In the the majority opinion, Justice Alito wrote:
“The exercise of the rights at issue in Griswold, Eisenstadt, Lawrence, and Obergefell does not destroy a “potential life,” but an abortion has that effect. … Unable to show concrete reliance on Roe and Casey themselves, the Solicitor General suggests that overruling those decisions would “threaten the Court’s precedents holding that the Due Process Clause protects other rights.” Brief for United States 26 (citing Obergefell, 576 U. S. 644; Lawrence, 539 U. S. 558; Griswold, 381 U. S. 479). That is not correct for reasons we have already discussed.
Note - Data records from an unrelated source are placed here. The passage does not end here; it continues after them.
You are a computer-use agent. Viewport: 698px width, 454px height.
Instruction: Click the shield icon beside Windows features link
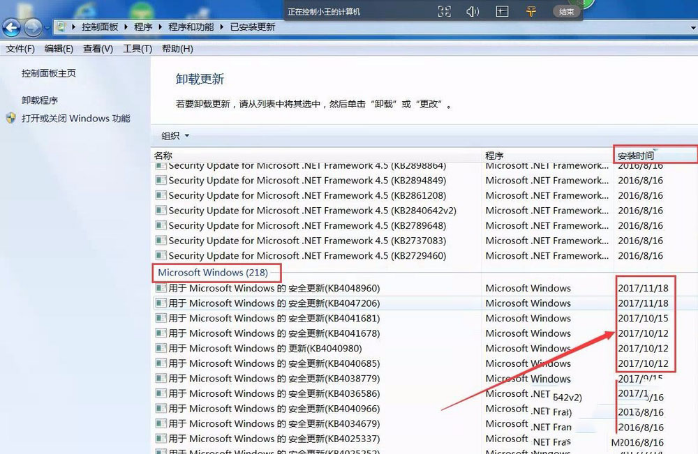[11, 118]
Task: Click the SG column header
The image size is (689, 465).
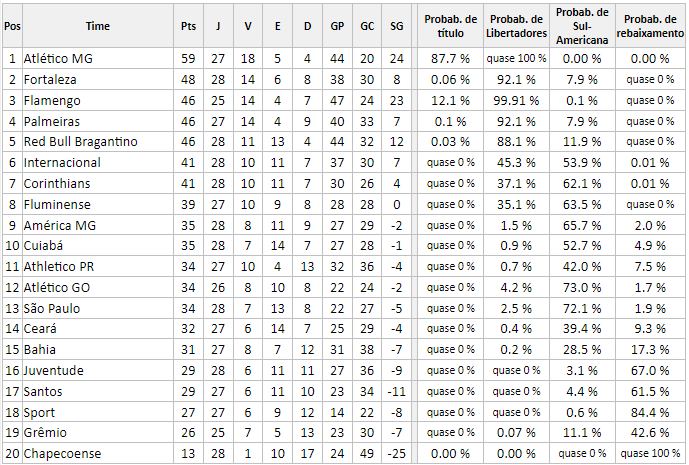Action: 396,26
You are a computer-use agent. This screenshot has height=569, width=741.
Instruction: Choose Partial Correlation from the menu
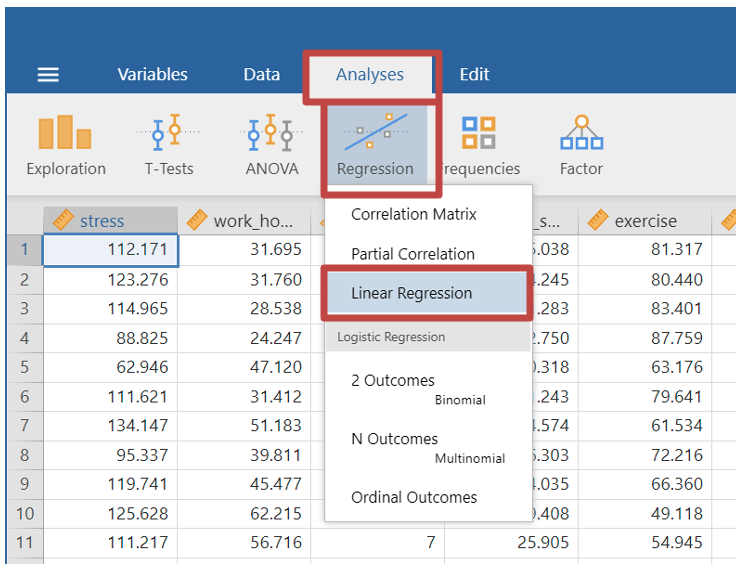[413, 254]
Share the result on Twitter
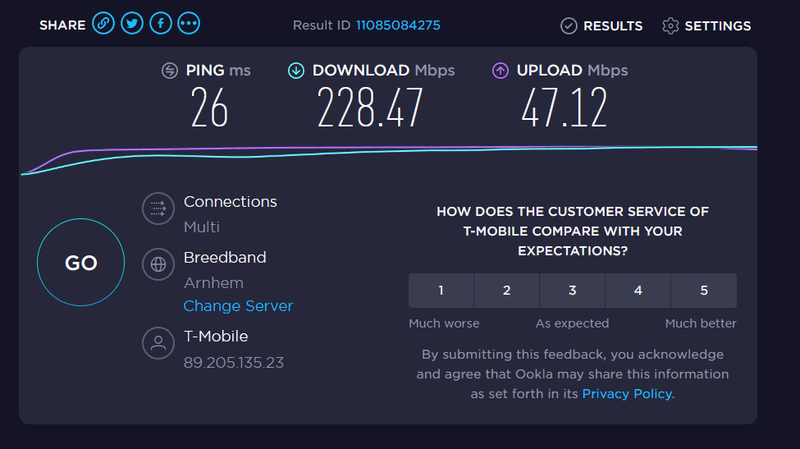 (132, 23)
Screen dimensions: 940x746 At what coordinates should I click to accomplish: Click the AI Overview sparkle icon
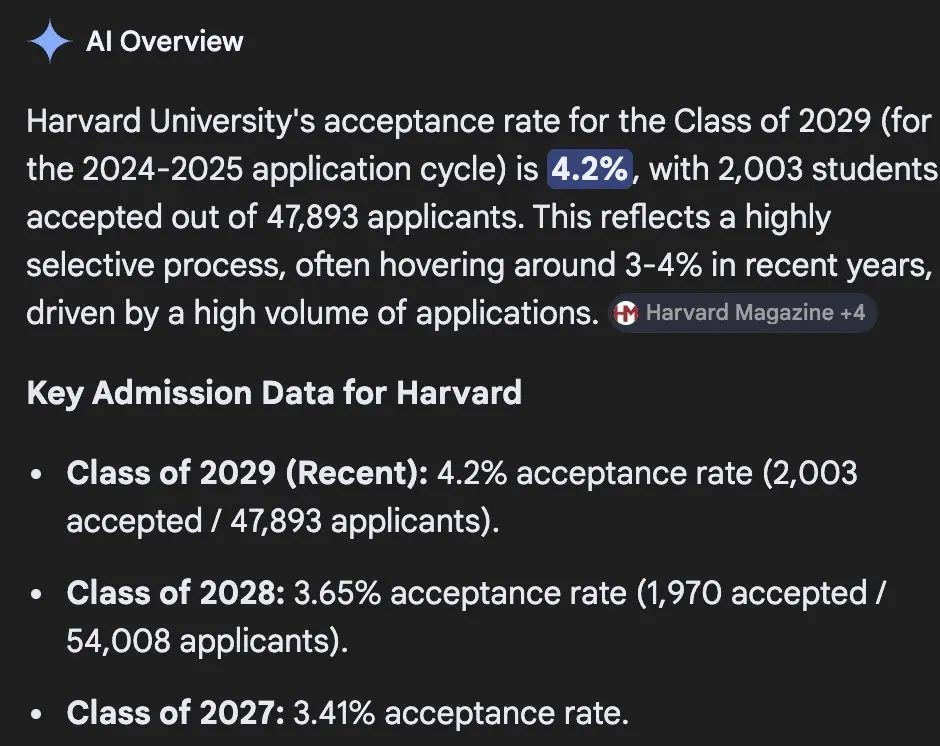click(50, 41)
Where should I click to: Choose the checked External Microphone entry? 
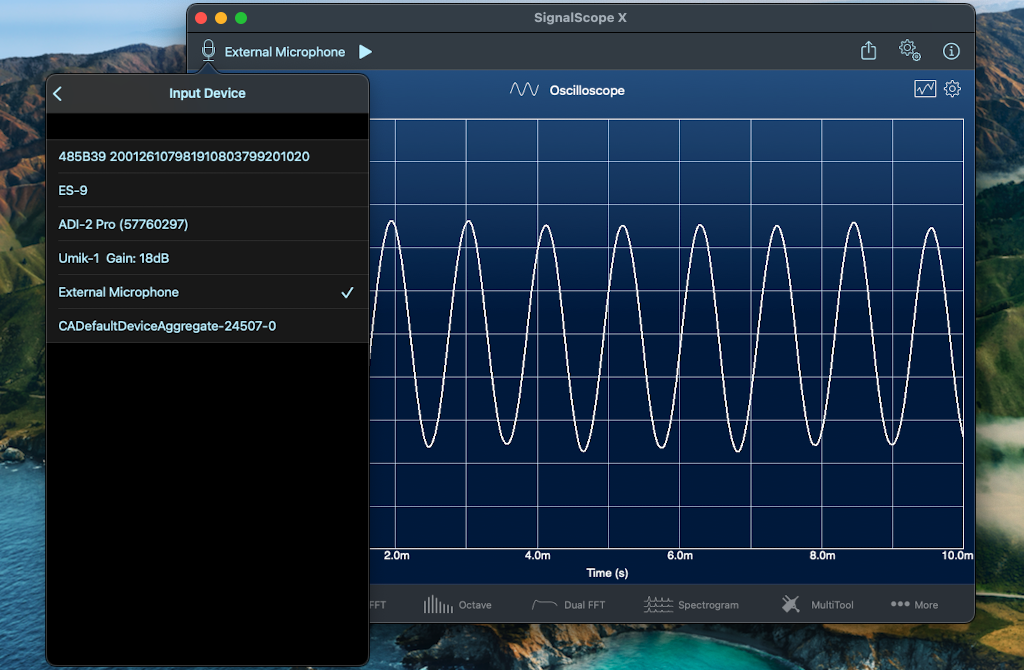coord(208,292)
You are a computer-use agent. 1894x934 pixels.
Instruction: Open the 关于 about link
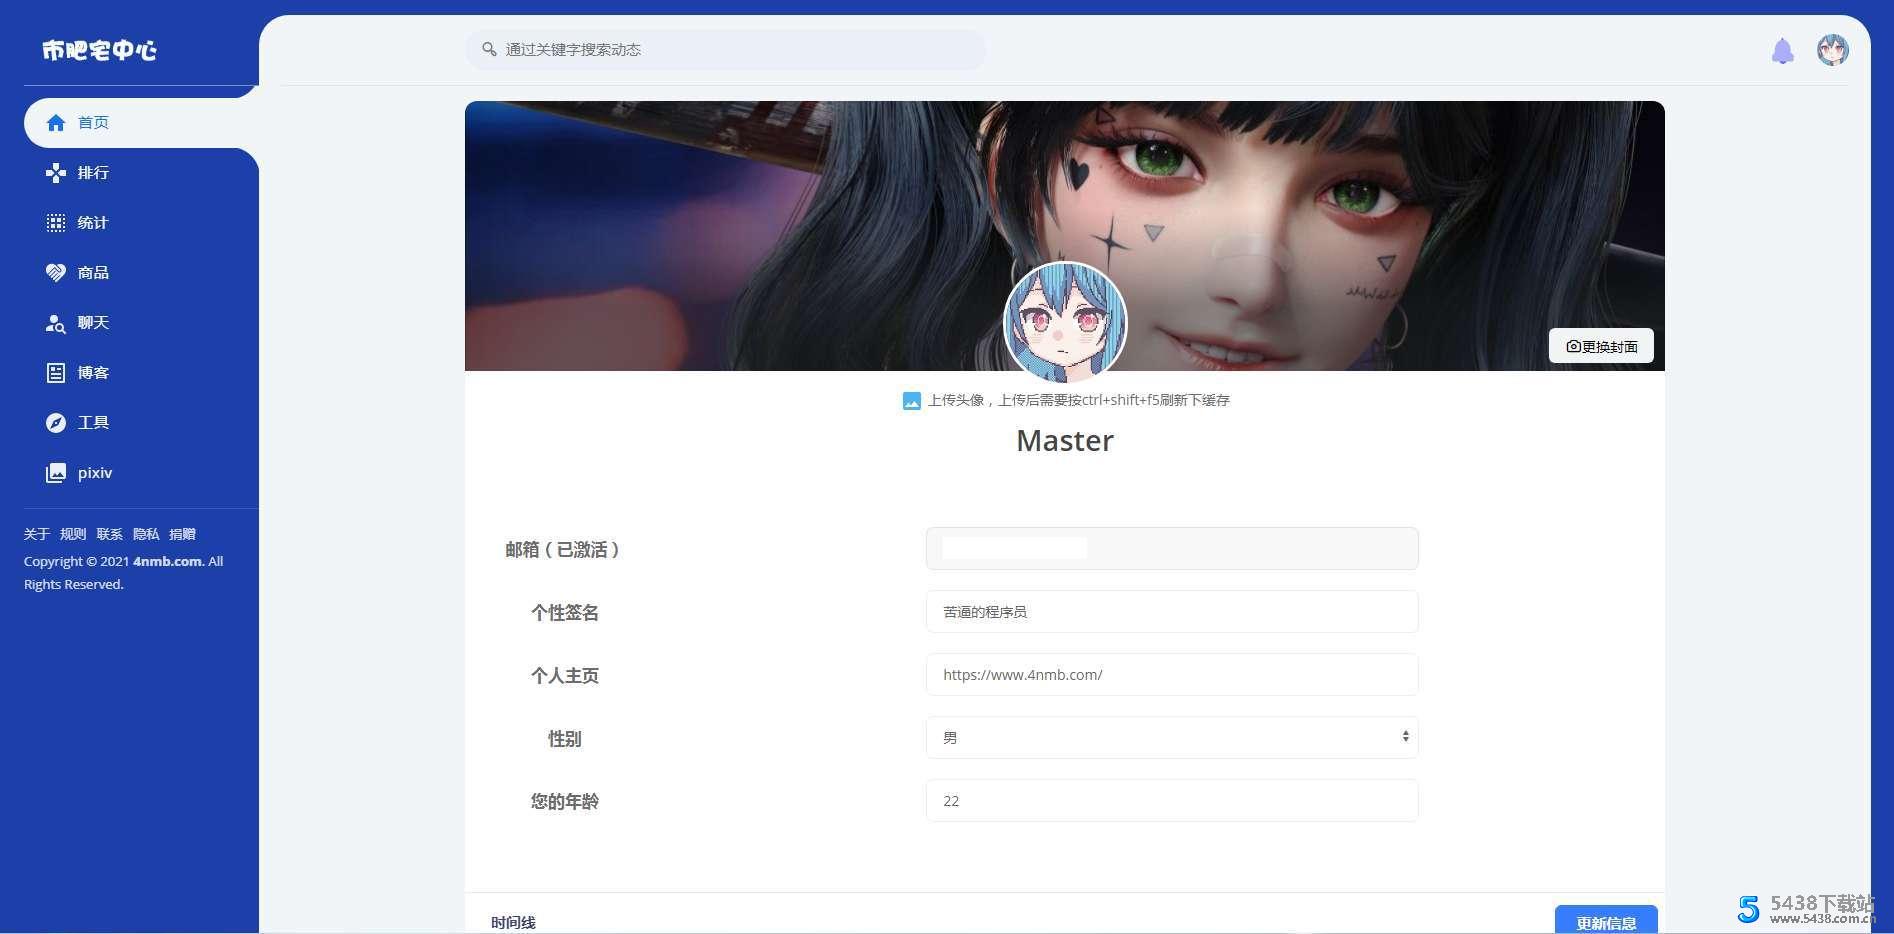click(x=37, y=534)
As even the Casey plurality recognized, “[a]bortion is a unique act” because it terminates “life or potential life.” 505 U. S., at 852; see also Roe, 410 U. S., at 159 (abortion is “inherently different from marital intimacy,” “marriage,” or “procreation”). And to ensure that our decision is not misunderstood or mischaracterized, we emphasize that our decision concerns the constitutional right to abortion and no other right.
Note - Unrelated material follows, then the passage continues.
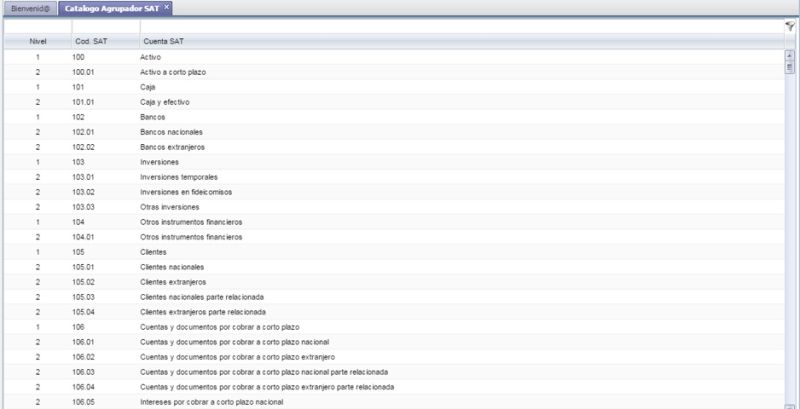Screen dimensions: 800x409
Task: Close the Catalogo Agrupador SAT tab
Action: coord(167,7)
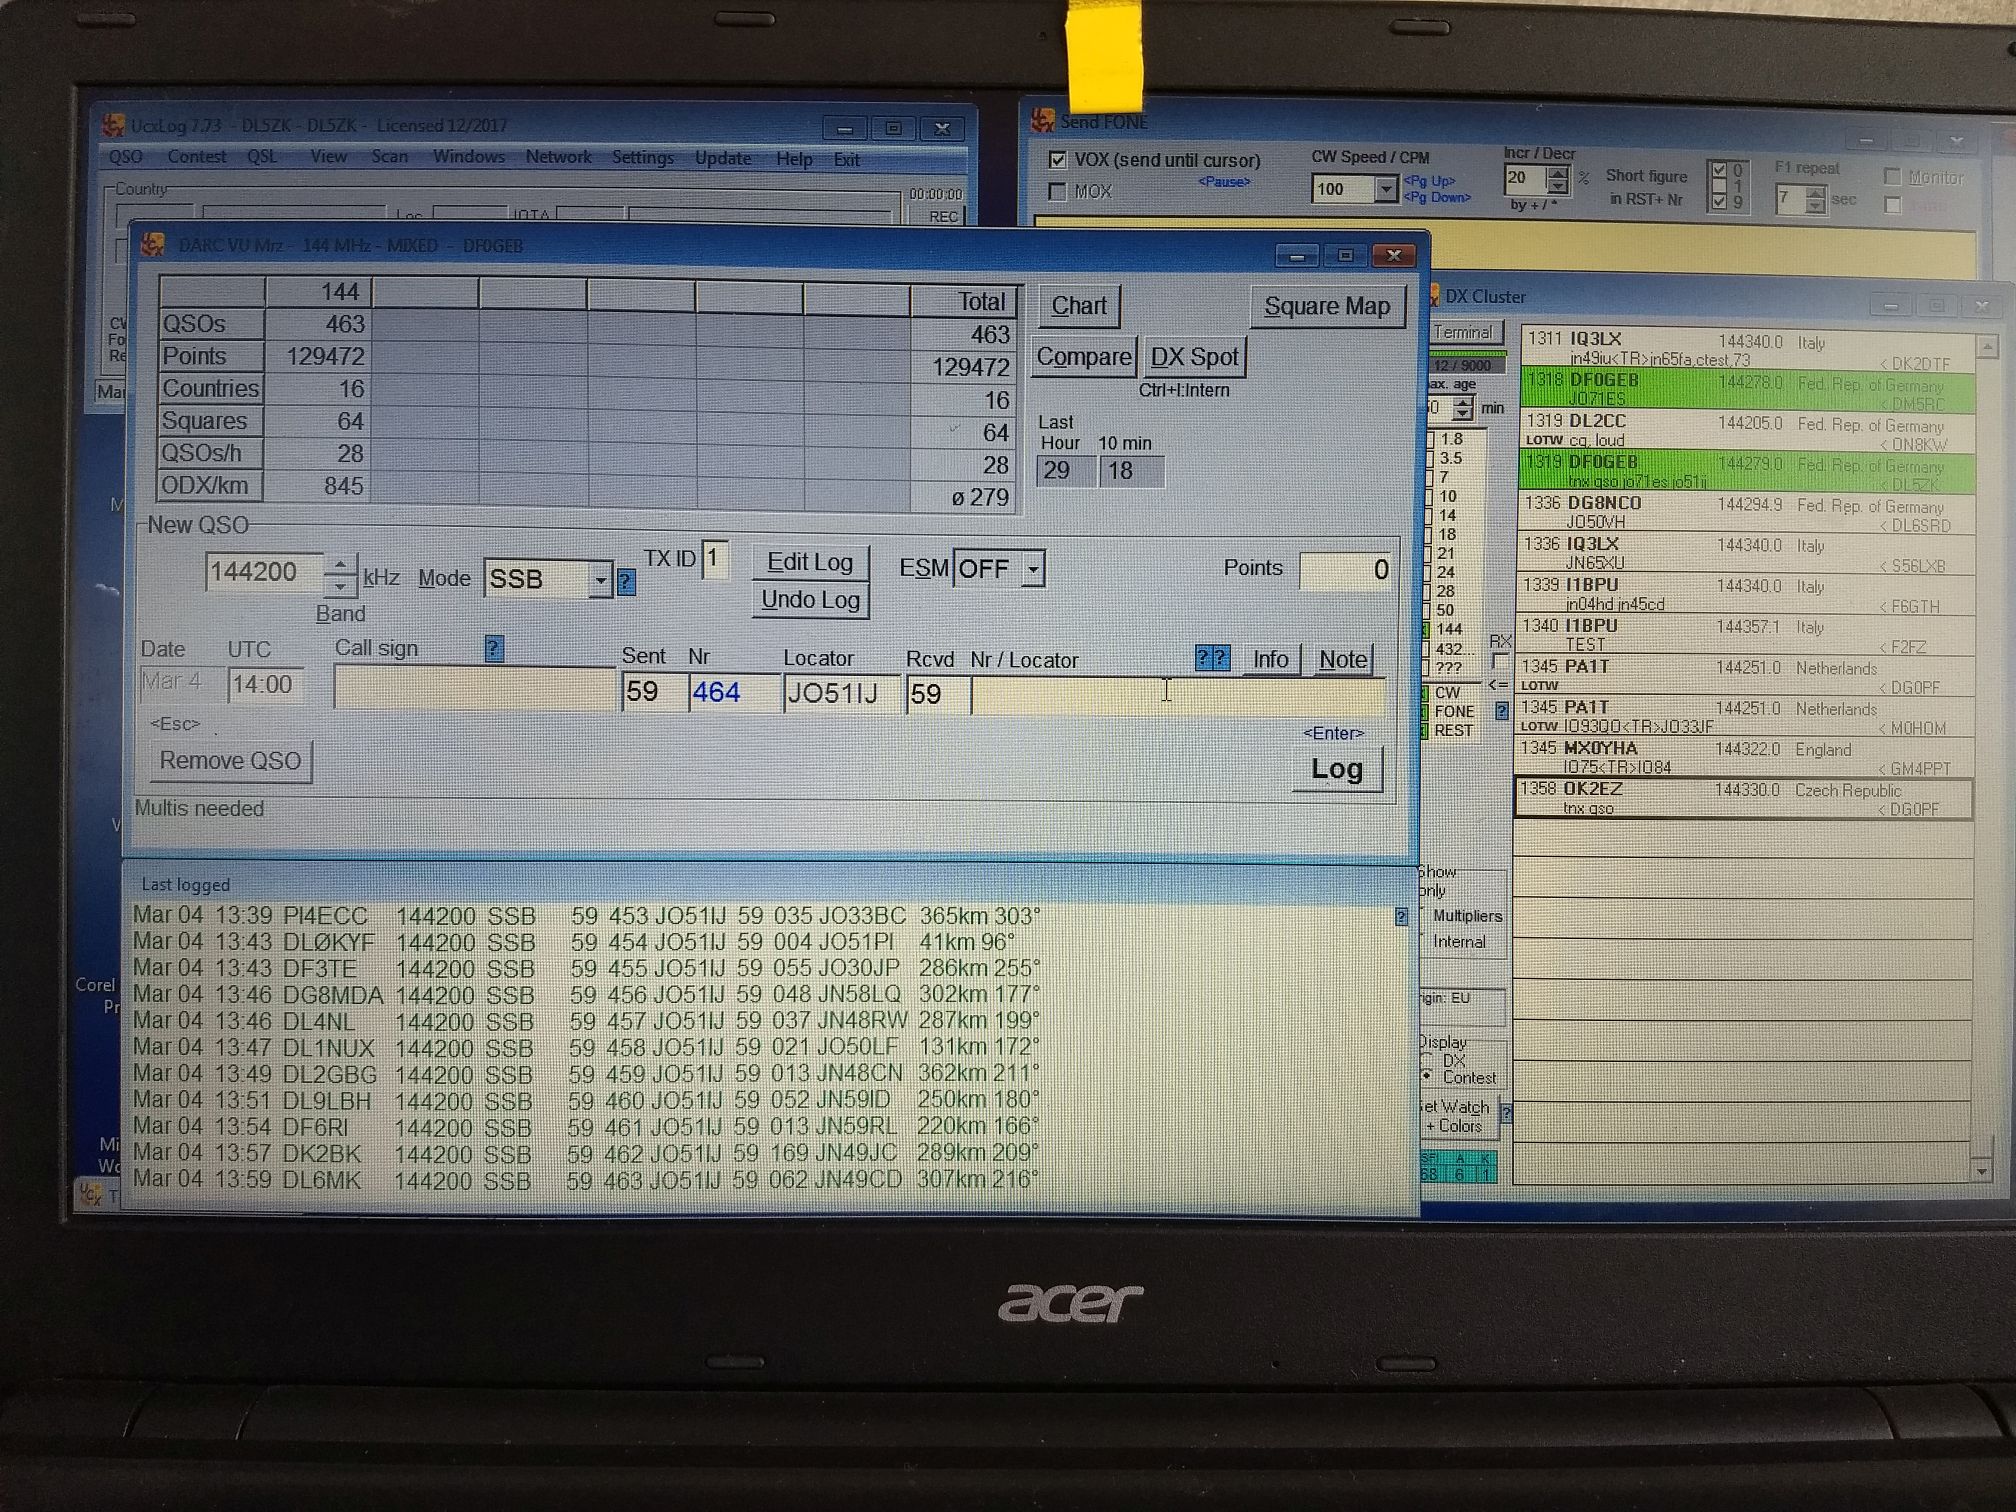Click the help icon next to Mode dropdown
Nothing in this opinion should be understood to cast doubt on precedents that do not concern abortion.”
Justice Kavanaugh wrote in his concurring opinion:
“First is the question of how this decision will affect other precedents involving issues such as contraception and marriage—in particular, the decisions in Griswold v. Connecticut, 381 U. S. 479 (1965); Eisenstadt v. Baird, 405 U. S. 438 (1972); Loving v. Virginia, 388 U. S. 1 (1967); and Obergefell v. Hodges, 576 U. S. 644 (2015). I emphasize what the Court today states: Overruling Roe does not mean the overruling of those precedents, and does not threaten or cast doubt on those precedents.”
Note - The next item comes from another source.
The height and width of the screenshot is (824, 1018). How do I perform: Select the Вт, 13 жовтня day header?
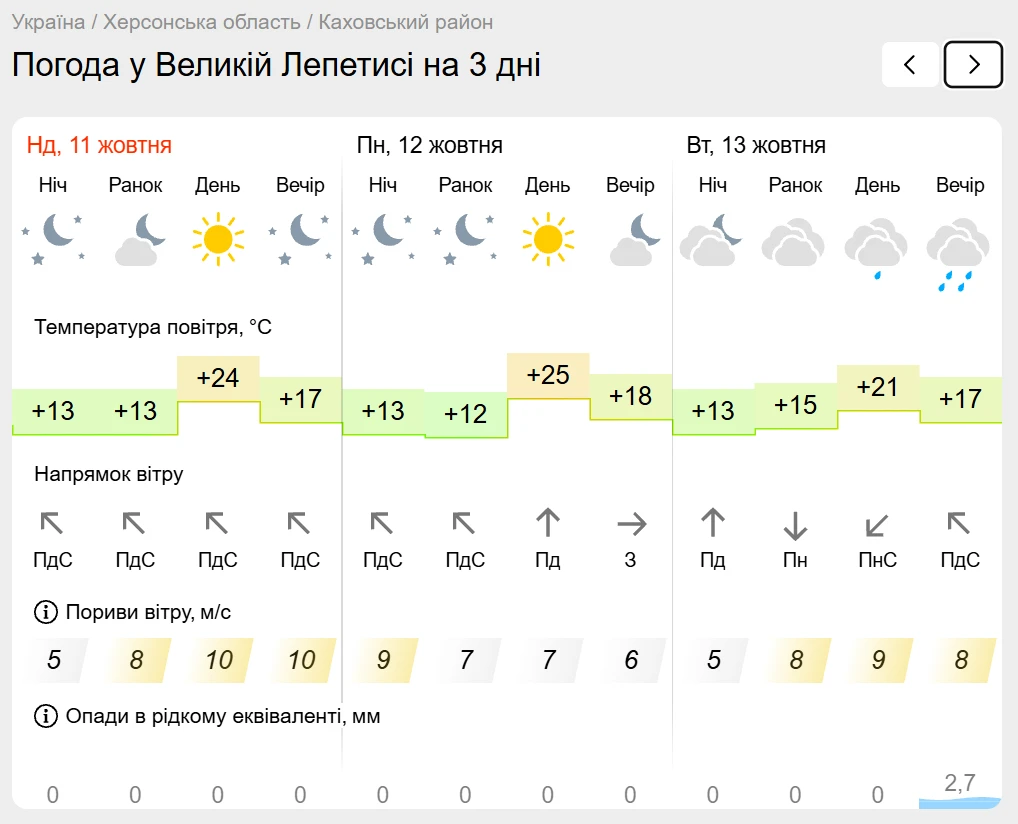point(756,145)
Justice Thomas would like to overthrow Obergefell, but he stands alone.
More.
‘Nothing in this opinion should be understood to cast doubt on precedents that do not concern abortion,’ Justice Alito writes. https://t.co/qE8cHSLJJS
— Brad Polumbo 🇺🇸⚽️🏳️🌈 (@brad_polumbo) June 25, 2022
Also, law professor and blogger Dale Carpenter writes:
“In a sense the Court is doing two things. It is saying there can be no constitutional right to take what the state regards as life or potential life, and the Court should never have second-guessed or overriden that governmental conclusion. And it is saying that even if abortion fits within a larger sphere of autonomy over one’s reproduction, the state’s interest in life or potential life is enough to justify regulation or outright prohibition.”